- Born: Lily Francesca Plummer-Frazer 23 November 1988 (age 37) Nuneaton, Warwickshire, England
- Occupation: Actress
- Years active: 2011–present
- Spouse: Adam Pritchard ​(m. 2022)​
- Children: 2

= Lily Frazer =

English actress

Lily Francesca Plummer-Frazer (born 23 November 1988) is an English actress. She was nominated for a WhatsOnStage Award for her performance in the West End production of In the Heights. On television, she is known for her roles in the iPlayer series Ladhood (2019–2022) and the period drama Hotel Portofino (2022–).

==Early life==
Frazer is from the Nuneaton and Bedworth area of Warwickshire. She took classes at the Wendy Morton Academy of Dance in Atherstone. She went on to pursue a Bachelor of Arts in Musical Theatre at Arts Educational School in London.

==Career==
After leaving ArtsEd, Frazer was cast in her first West End production, joining the ensemble of the long-running musical Les Misérables at the Queen's Theatre. She was also the second cover for Éponine and took part in the Les Mis Gives… at Christmas cabaret. She workshopped Viva Forever!, the Spice Girls musical. She then joined the ensemble of Jesus Christ Superstar for its arena tour. She went on to star as Demeter in the Bristol Hippodrome production of Cats.

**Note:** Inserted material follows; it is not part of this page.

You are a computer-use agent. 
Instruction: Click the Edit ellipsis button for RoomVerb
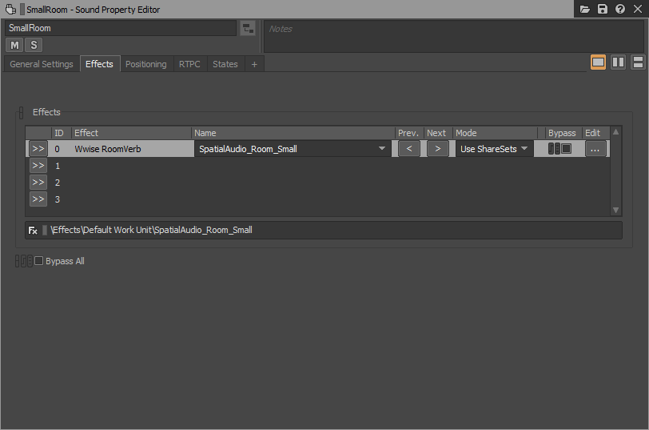click(x=595, y=149)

Frazer starred as Nina Rosario in the 2015 West End production of Lin-Manuel Miranda's In the Heights. For her performance, she was nominated for Best Actress in a Musical at the 2016 WhatsOnStage Awards. The following year, she played Michelle Morris in the Dreamgirls revival at the Savoy Theatre.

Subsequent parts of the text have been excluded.